**PROBLEM STATEMENT:** For the records below, print the lines from the line with "Comment gérer les" through the line with "Pannes (517, 44)" exactly as written; include both end lines and exclude the rest.

**SUPPLIED DATA:**
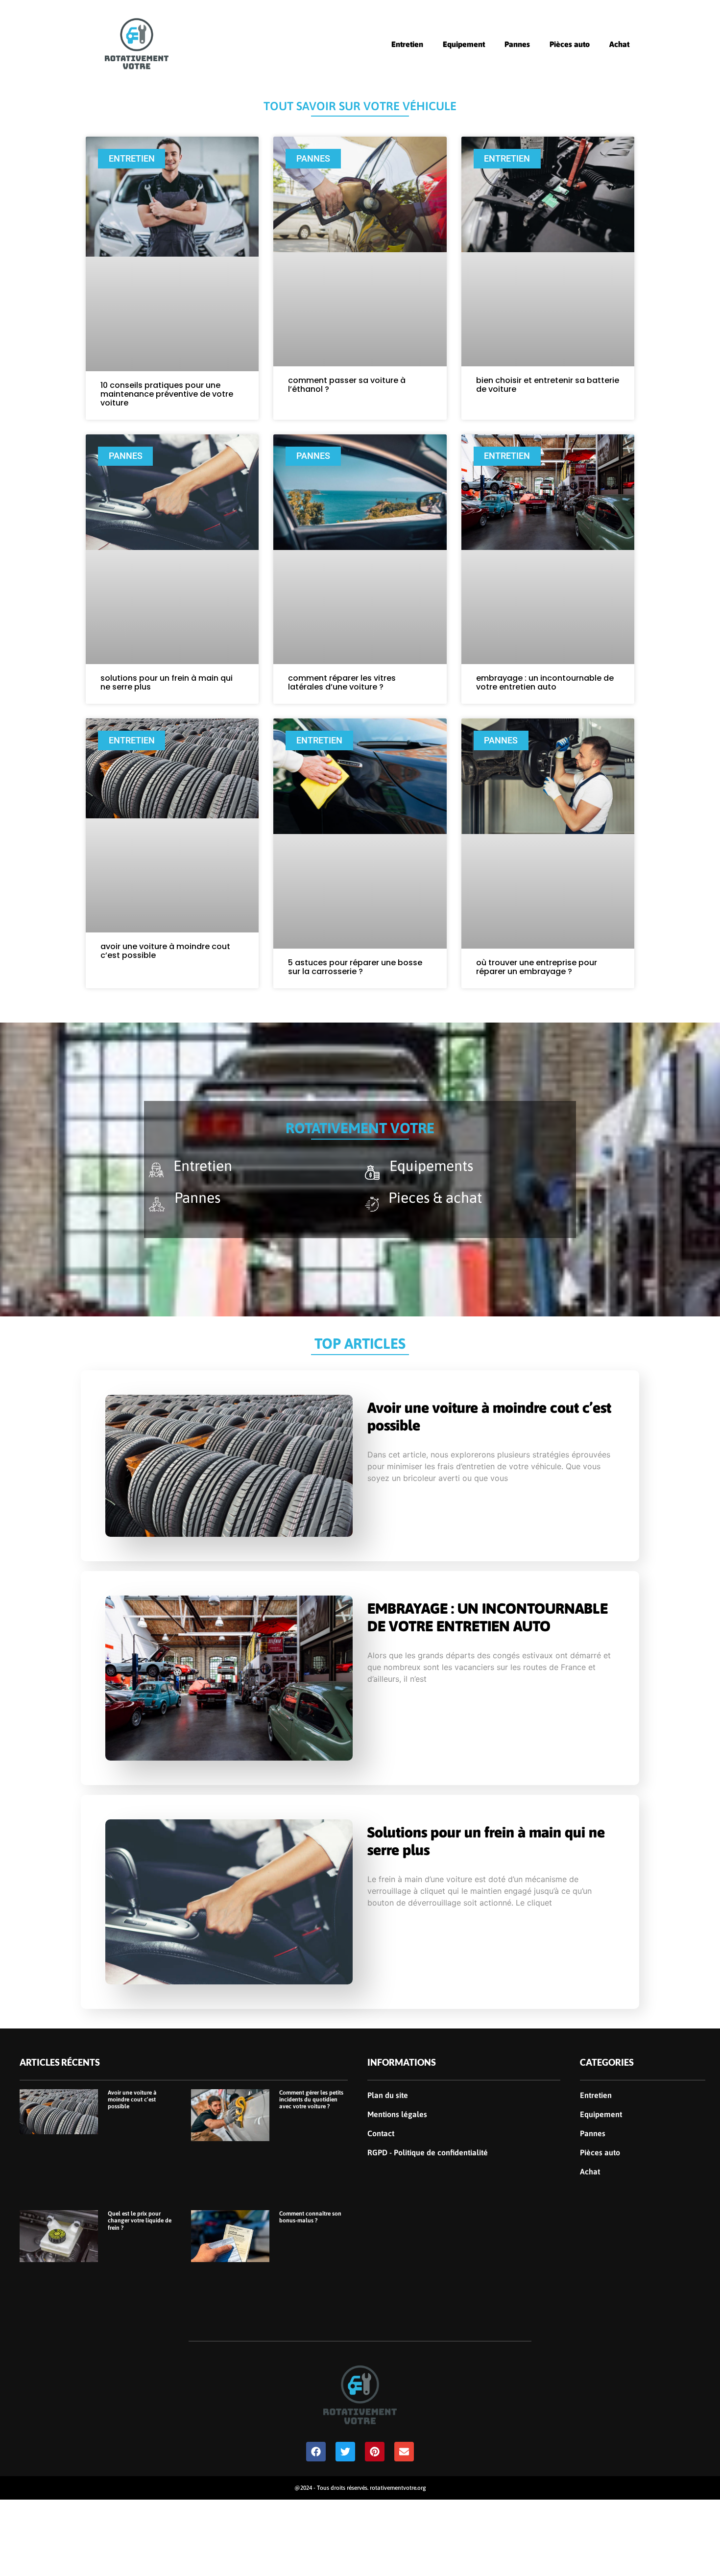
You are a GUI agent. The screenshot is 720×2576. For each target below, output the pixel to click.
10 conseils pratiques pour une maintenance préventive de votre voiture (166, 394)
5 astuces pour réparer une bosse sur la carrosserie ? (355, 967)
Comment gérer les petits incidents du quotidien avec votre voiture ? (311, 2099)
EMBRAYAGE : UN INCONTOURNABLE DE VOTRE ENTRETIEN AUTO (545, 682)
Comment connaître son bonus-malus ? (310, 2217)
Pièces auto (570, 44)
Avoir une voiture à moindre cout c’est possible (165, 951)
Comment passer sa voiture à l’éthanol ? (347, 385)
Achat (619, 44)
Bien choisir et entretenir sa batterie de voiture (547, 385)
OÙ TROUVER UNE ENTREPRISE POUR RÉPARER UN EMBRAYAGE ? (536, 967)
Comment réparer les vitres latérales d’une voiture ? (342, 682)
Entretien (407, 44)
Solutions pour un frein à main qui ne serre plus (166, 682)
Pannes (517, 44)
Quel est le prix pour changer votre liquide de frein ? (139, 2220)
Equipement (464, 44)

**OUTPUT BELOW:**
Comment gérer les petits incidents du quotidien avec votre voiture ? (311, 2099)
EMBRAYAGE : UN INCONTOURNABLE DE VOTRE ENTRETIEN AUTO (545, 682)
Comment connaître son bonus-malus ? (310, 2217)
Pièces auto (570, 44)
Avoir une voiture à moindre cout c’est possible (165, 951)
Comment passer sa voiture à l’éthanol ? (347, 385)
Achat (619, 44)
Bien choisir et entretenir sa batterie de voiture (547, 385)
OÙ TROUVER UNE ENTREPRISE POUR RÉPARER UN EMBRAYAGE ? (536, 967)
Comment réparer les vitres latérales d’une voiture ? (342, 682)
Entretien (407, 44)
Solutions pour un frein à main qui ne serre plus (166, 682)
Pannes (517, 44)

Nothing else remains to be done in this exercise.